Exercise data:
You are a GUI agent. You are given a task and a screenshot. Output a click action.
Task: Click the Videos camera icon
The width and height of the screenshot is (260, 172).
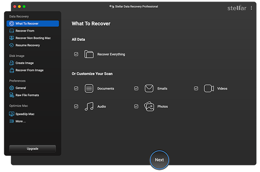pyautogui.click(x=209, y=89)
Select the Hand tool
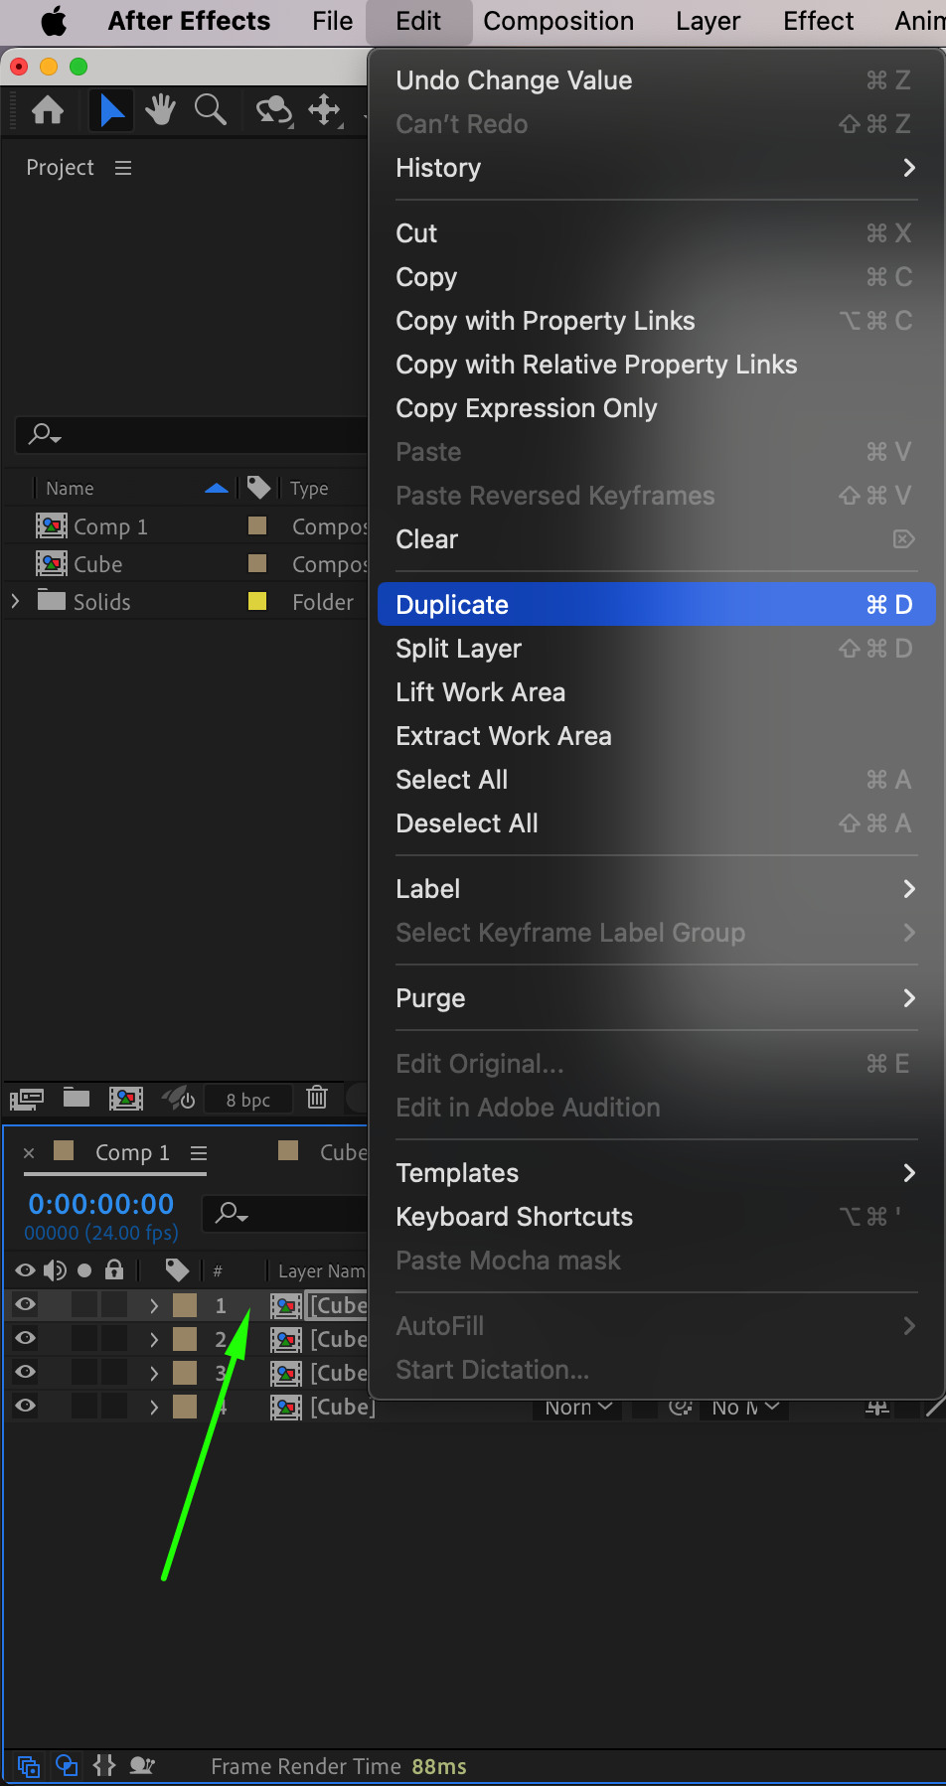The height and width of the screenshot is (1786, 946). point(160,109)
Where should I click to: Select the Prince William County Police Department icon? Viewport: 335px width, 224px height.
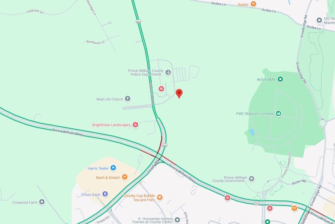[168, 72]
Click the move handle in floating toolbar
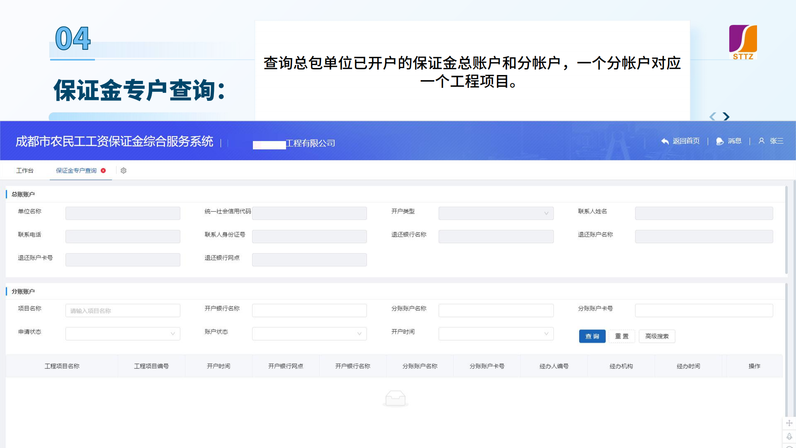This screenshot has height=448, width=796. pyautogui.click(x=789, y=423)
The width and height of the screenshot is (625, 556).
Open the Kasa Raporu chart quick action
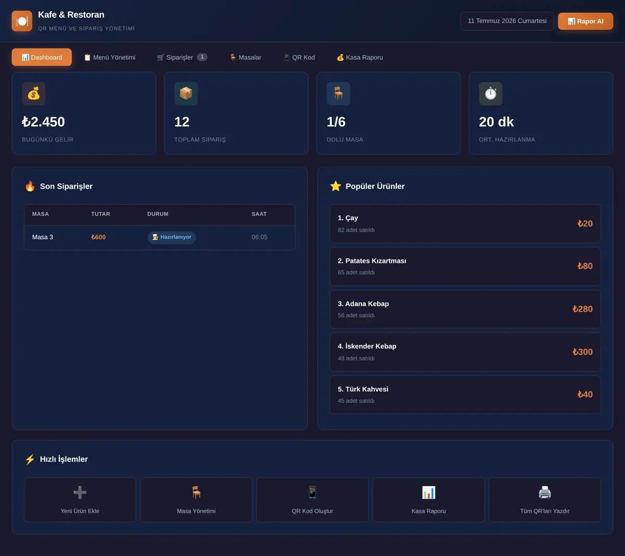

What is expected: Rewrite every line of the rows above as a numbered list, skipping any blank lines. Leave the pictures out of your list.

Solution to this exercise:
1. You are a GUI agent. You are given a task and a screenshot. Output a click action.
2. Task: Click the Videos camera icon
3. The width and height of the screenshot is (260, 172).
4. pyautogui.click(x=209, y=89)
5. Select the Hand tool
6. The height and width of the screenshot is (1786, 946). point(160,109)
7. Where should I click to: Select the Prince William County Police Department icon? Viewport: 335px width, 224px height.
8. [168, 72]
9. Click the move handle in floating toolbar
10. This screenshot has height=448, width=796. pyautogui.click(x=789, y=423)
11. The width and height of the screenshot is (625, 556).
12. Open the Kasa Raporu chart quick action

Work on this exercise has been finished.